The Apptio acquisition looks even more important to IBM’s future success
Ron Miller Alex Wilhelm 7 hours
IBM reports earnings this week, and let’s be honest, the result is rather boring. The company generated about $15.5 billion in revenue, down a disappointing 0.4% from last year’s results. However, even within its lackluster report, there are some tidbits in its favor for the well-known tech giant.
On the downside, IBM’s infrastructure business was particularly sluggish with revenue down 14.6%, to $3.6 billion, compared to last year’s metrics. Those overall losses included IBM Z Systems, the company’s mainframe business, down 30% on its own. Z Systems has been pretty solid for the company in the past, so it’s sad news to see it do so poorly.
On the bright side, software revenue rose 7.2% in IBM’s most recent quarter to $6.6 billion with Red Hat leading the way up 11%, making its $34 billion 2018 purchase look better every quarter. You could even argue that without Red Hat, IBM would be far worse off.
CEO Arvind Krishna has been trying to squeeze in modest growth for his company, but Big Blue has failed to even achieve that in the second quarter.

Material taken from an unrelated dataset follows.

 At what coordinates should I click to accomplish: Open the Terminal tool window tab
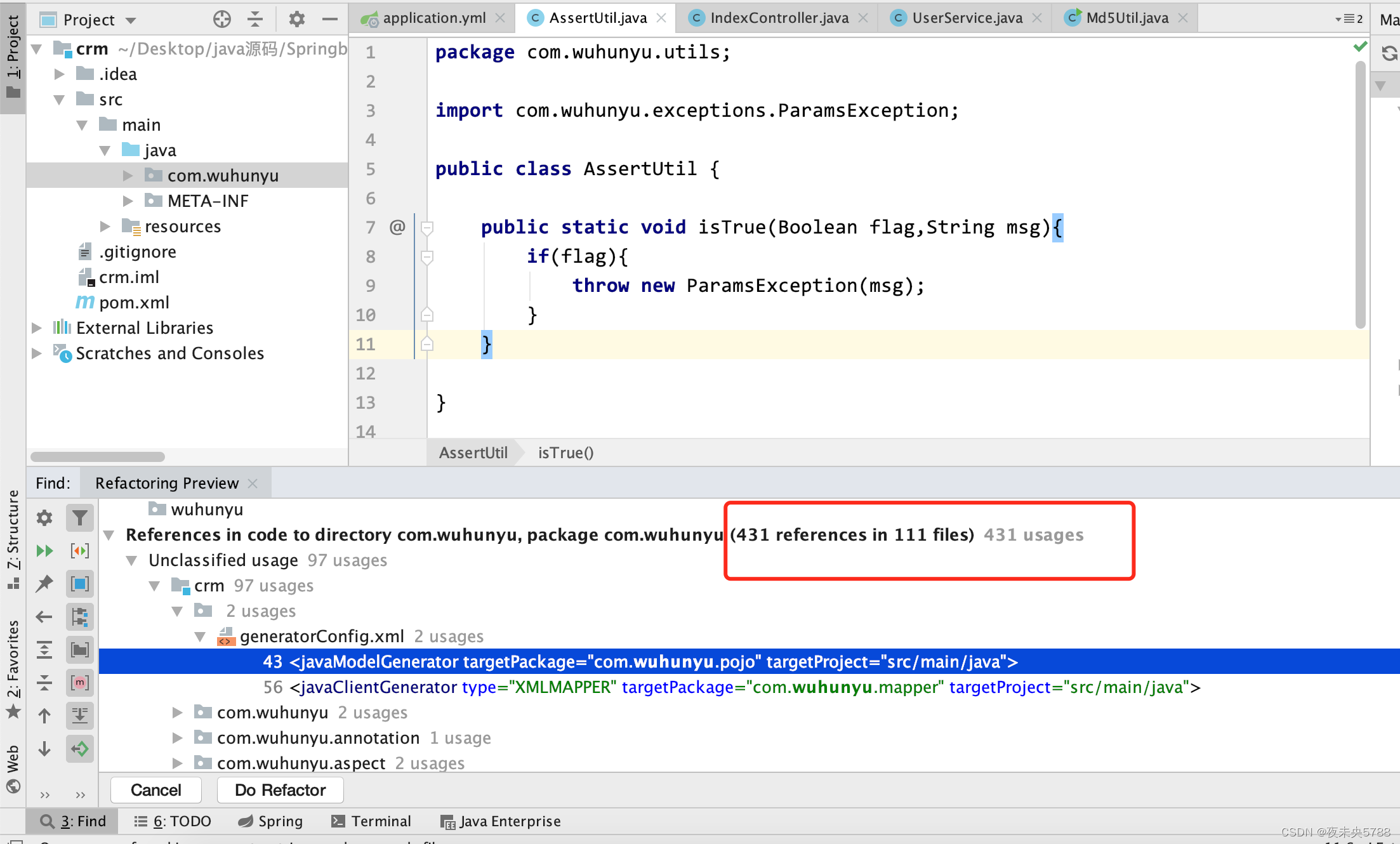tap(371, 821)
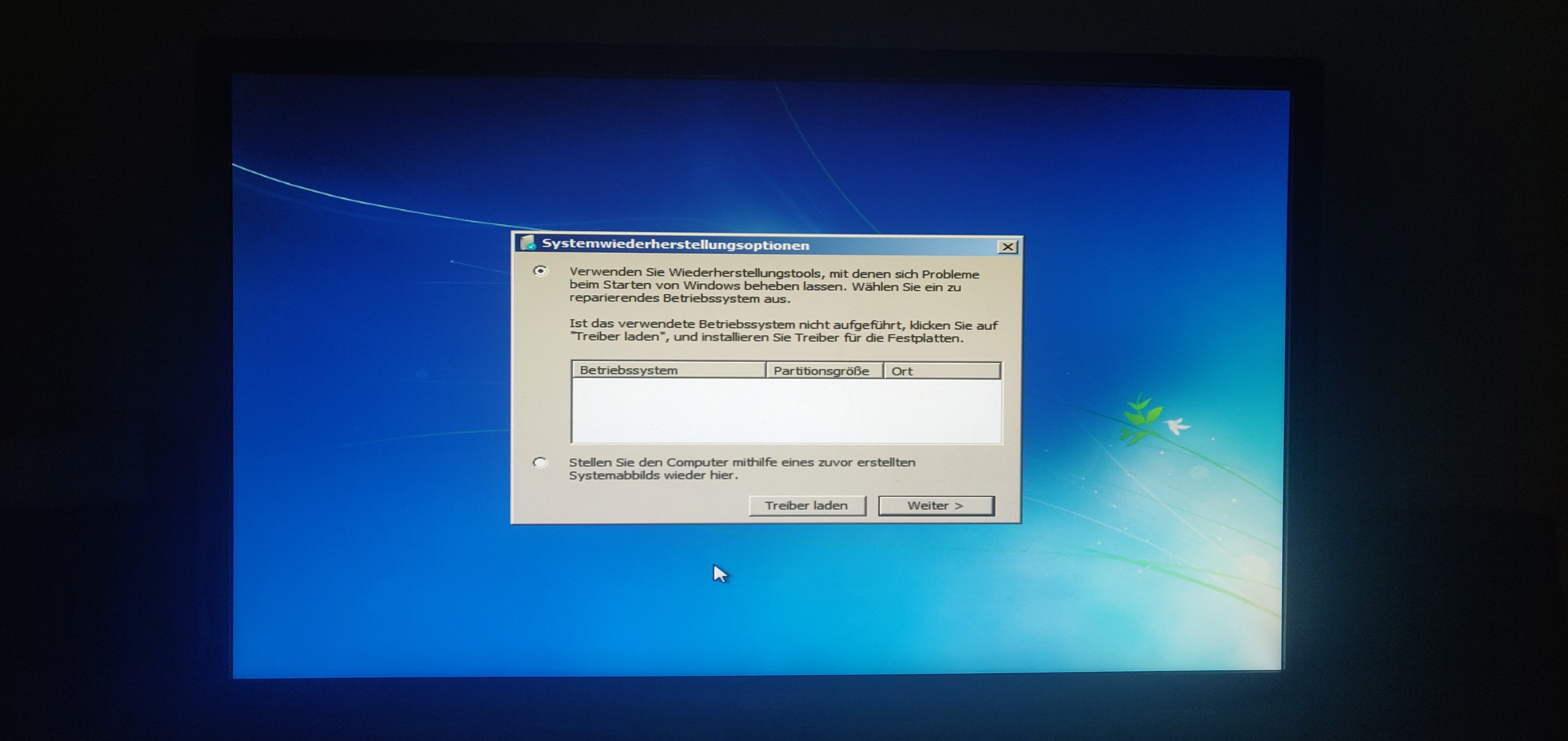Select the Systemabbild restore radio option
This screenshot has width=1568, height=741.
[x=540, y=463]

However, as IBM is doubling down on its hybrid cloud strategy, where the goal is to act as a trusted partner to manage the infrastructure wherever it is located, there are some decent signals for the future, including anticipated revenue growth of 3 to 5% at constant exchange rates. And expects $10.5 billion in free cash flow this quarter, up $1 billion from last year’s result.
Several parts of IBM contributed to its modest growth trajectory. Despite the increase in software revenue, its consulting division had a decent report this quarter, expanding its revenue by 4.3% over last year’s result to $5 billion. Those folks help large companies manage their hybrid cloud implementations, among other things.

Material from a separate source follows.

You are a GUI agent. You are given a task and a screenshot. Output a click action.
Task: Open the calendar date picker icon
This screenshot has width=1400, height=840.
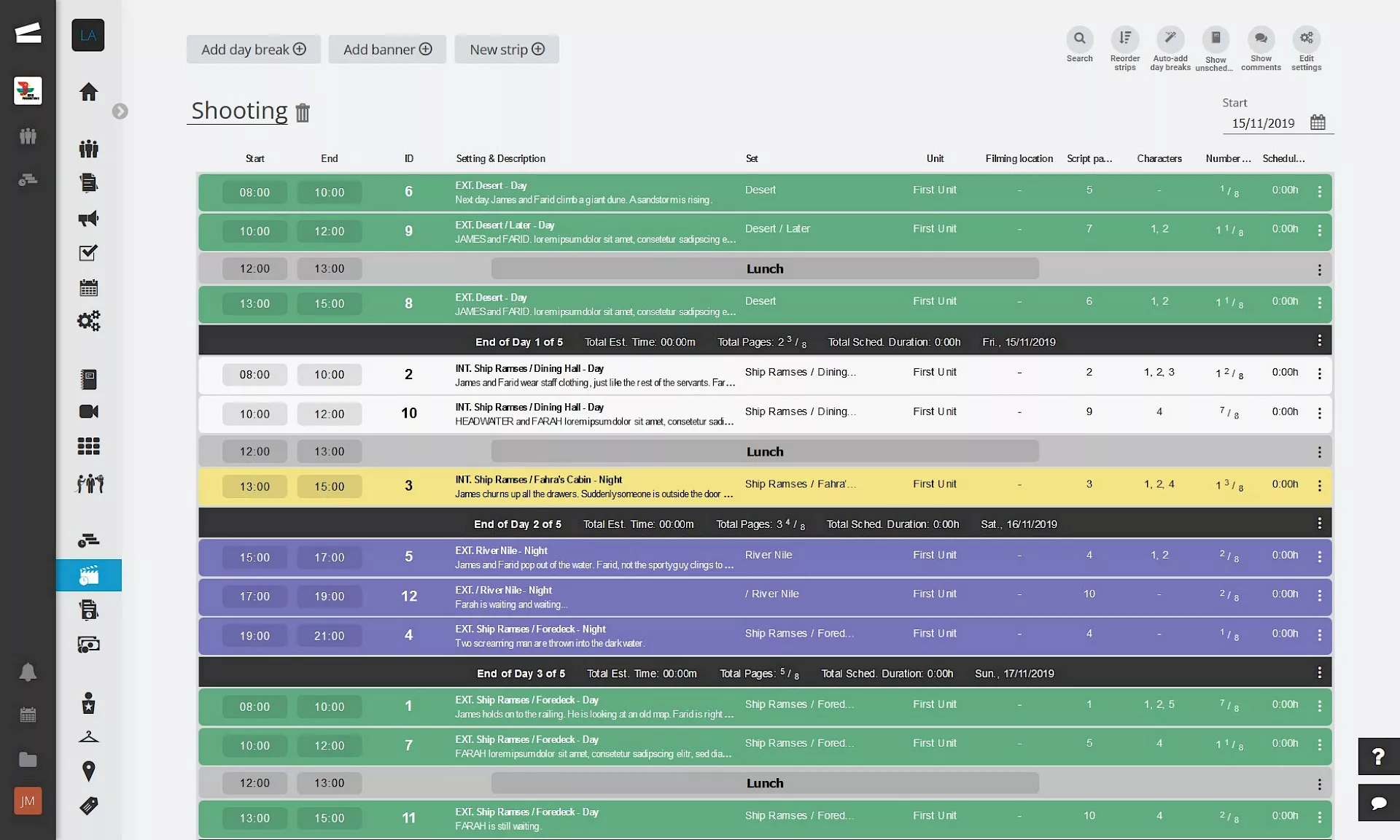click(1318, 122)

Recently IBM went out and spent a hefty $4.6 billion on Apptio, which makes software to help better understand where resources are being allocated, either on-premises or in the cloud. The deal isn’t expected to close until later this year, but it’s clear that it could be a way to squeeze additional revenue out of the hybrid cloud approach, and it could add a layer of revenue to the company’s future results that will improve year-over-year comparisons in the future.
What about AI?
IBM also sees AI as being closely linked to its hybrid strategy. In May the company introduced a Watson update, an artificial intelligence platform called Watsonx that leverages a new generation of big language models. While IBM squandered its start with Watson, it emerged in 2011 with its own the famous “Jeopardy” victoryhopes to capitalize on the renewed interest in AI.